Data entries
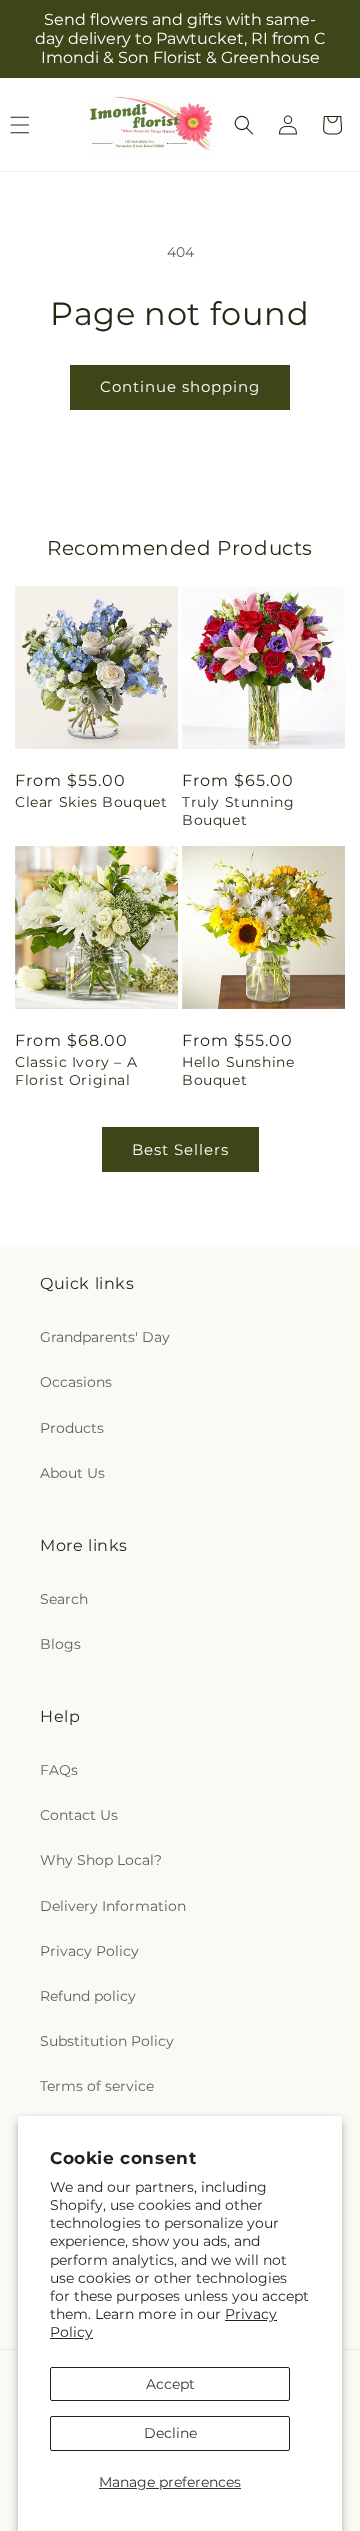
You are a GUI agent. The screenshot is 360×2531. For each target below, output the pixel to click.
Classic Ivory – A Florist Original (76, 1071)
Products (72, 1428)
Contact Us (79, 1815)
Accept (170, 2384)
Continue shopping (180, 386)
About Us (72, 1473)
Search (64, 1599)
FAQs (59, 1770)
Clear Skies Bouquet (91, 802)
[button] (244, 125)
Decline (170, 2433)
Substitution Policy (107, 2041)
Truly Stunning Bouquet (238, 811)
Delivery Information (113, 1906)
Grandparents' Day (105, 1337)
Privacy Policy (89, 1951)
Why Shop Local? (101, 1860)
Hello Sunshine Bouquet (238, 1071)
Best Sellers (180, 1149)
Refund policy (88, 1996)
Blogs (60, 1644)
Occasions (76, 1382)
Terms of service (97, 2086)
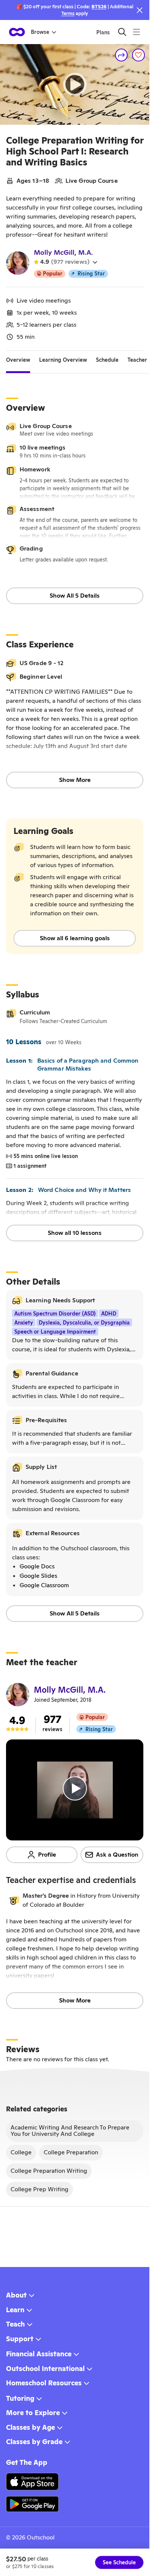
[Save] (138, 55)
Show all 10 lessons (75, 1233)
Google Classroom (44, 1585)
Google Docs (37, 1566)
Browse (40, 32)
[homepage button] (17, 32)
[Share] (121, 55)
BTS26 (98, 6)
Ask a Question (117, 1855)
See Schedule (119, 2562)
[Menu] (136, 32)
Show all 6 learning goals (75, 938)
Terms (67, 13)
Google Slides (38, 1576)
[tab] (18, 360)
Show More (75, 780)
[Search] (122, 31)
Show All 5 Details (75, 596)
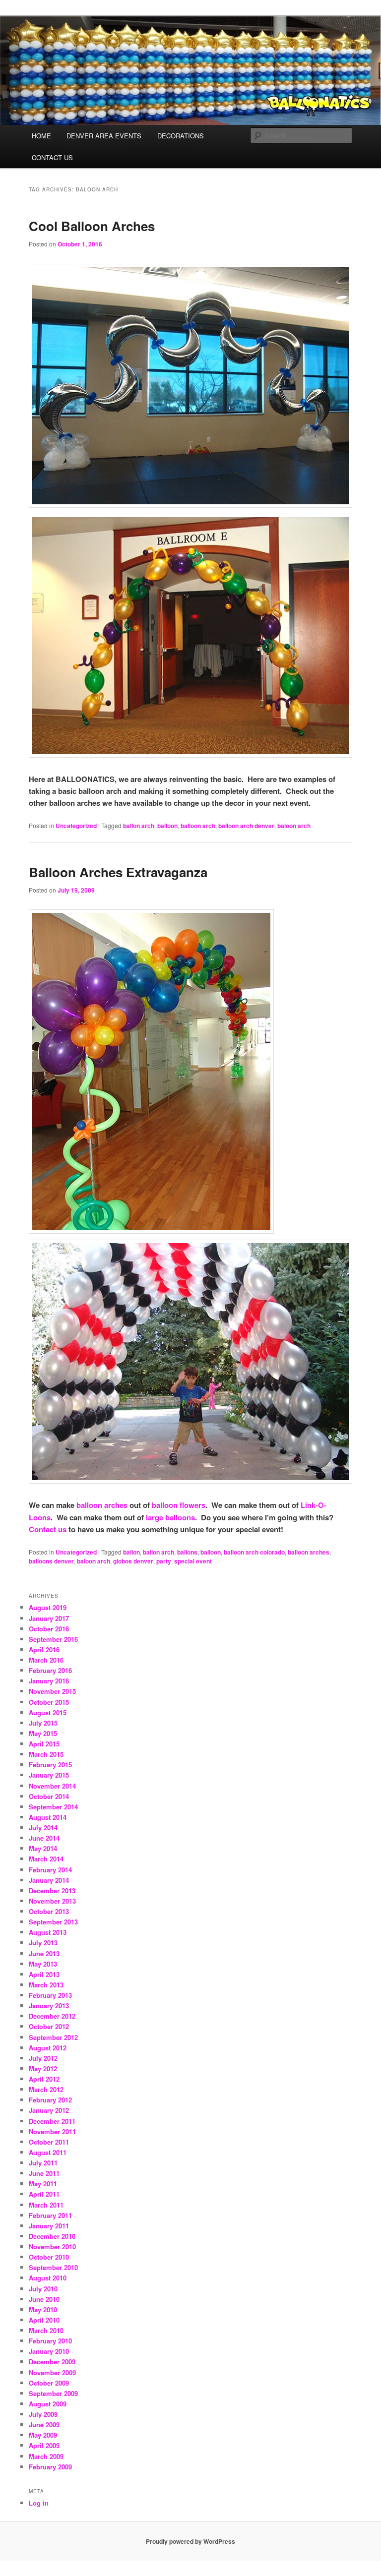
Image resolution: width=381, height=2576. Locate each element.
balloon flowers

**PROBLEM REQUIREMENTS**
Your task is to return the lines above, from the first one up to and including the line containing "BTS26 (98, 6)", minus any pictures.

**WRITTEN RESPONSE**
You are a GUI agent. The screenshot is 360×2531. For each target below, output the pixel to click.
Classic Ivory – A Florist Original (76, 1071)
Products (72, 1428)
Contact Us (79, 1815)
Accept (170, 2384)
Continue shopping (180, 386)
About Us (72, 1473)
Search (64, 1599)
FAQs (59, 1770)
Clear Skies Bouquet (91, 802)
[button] (244, 125)
Decline (170, 2433)
Substitution Policy (107, 2041)
Truly Stunning Bouquet (238, 811)
Delivery Information (113, 1906)
Grandparents' Day (105, 1337)
Privacy Policy (89, 1951)
Why Shop Local? (101, 1860)
Hello Sunshine Bouquet (238, 1071)
Best Sellers (180, 1149)
Refund policy (88, 1996)
Blogs (60, 1644)
Occasions (76, 1382)
Terms of service (97, 2086)
[Save] (138, 55)
Show all 10 lessons (75, 1233)
Google Classroom (44, 1585)
Google Docs (37, 1566)
Browse (40, 32)
[homepage button] (17, 32)
[Share] (121, 55)
BTS26 (98, 6)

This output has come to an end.